Tip 4: Keep models warm for faster responses
The first response takes 5–10 seconds as the model loads into memory. Subsequent responses in the same session are much faster since the model stays loaded. Ollama keeps models in memory for a few minutes after the last request.
Tip 5: Concurrent requests via the server
Ollama's REST server handles concurrent requests — you can call the API from an app while also using the CLI or Open WebUI simultaneously. Useful for building apps that use the API in the background.

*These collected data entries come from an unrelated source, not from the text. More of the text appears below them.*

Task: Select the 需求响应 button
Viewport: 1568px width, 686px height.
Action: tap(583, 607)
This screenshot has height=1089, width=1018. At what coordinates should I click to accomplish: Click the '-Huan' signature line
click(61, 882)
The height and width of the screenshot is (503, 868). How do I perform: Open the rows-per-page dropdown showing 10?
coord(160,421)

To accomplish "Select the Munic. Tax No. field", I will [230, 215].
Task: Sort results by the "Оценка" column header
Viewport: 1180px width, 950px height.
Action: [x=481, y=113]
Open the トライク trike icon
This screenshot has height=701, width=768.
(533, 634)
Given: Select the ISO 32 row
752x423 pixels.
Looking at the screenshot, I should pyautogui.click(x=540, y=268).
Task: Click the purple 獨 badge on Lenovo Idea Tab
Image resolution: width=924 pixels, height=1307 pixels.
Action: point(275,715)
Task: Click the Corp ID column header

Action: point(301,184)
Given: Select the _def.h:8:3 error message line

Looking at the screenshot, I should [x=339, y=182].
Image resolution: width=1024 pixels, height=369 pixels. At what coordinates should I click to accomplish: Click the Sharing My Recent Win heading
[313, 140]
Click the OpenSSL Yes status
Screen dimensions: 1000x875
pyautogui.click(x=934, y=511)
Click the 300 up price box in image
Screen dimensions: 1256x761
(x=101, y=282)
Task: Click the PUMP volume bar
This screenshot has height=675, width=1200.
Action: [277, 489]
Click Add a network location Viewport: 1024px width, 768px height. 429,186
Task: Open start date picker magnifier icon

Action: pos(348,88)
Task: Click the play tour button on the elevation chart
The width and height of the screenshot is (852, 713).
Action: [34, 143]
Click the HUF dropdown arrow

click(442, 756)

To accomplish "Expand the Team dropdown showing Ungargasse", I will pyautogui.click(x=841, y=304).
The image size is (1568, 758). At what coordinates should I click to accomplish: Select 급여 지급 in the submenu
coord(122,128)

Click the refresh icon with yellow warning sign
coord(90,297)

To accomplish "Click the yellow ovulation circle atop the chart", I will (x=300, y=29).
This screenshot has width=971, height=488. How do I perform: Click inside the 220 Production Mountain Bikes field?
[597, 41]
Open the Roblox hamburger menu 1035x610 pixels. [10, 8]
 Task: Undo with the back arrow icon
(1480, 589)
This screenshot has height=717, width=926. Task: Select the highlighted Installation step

Monitor Ollama and local LLM tool status at Prismix
Before starting a local LLM session, check Ollama's status at Prismix — know instantly whether issues are with the Ollama service itself or your local setup. Get free alerts so you're the first to know.
FAQ
What is Ollama used for?
Ollama lets you run open-source LLMs locally on your Mac, PC, or Linux machine — no internet, no API costs, no data leaving your computer. Common uses: private AI assistant, offline coding helper (via Continue extension), experimenting with open-source models, building apps without sending data to cloud APIs.
Is Ollama free?
Yes. Ollama itself is completely free and open-source (MIT license). The models (Llama, Mistral, etc.) are also free to download and use. The only cost is your hardware — you need enough RAM/VRAM to run the models.
What models can I run with Ollama?
100+ models including Llama 3.3 (Meta), Mistral, Phi-3 (Microsoft), Gemma 2 (Google), DeepSeek-R1, Qwen, CodeLlama, and more. See all models at ollama.com/library. Model size requirements vary — smaller models (1B–7B) run on most modern machines; 70B models need 40GB+ RAM or VRAM.
Can Ollama run on Windows?
Yes. Ollama supports Windows 10 and 11 with GPU acceleration via CUDA (NVIDIA GPU) or CPU inference. Apple Silicon Macs (M1–M4) and AMD GPUs on Linux are also well-supported. CPU-only inference is available on all platforms but is 5–10x slower than GPU.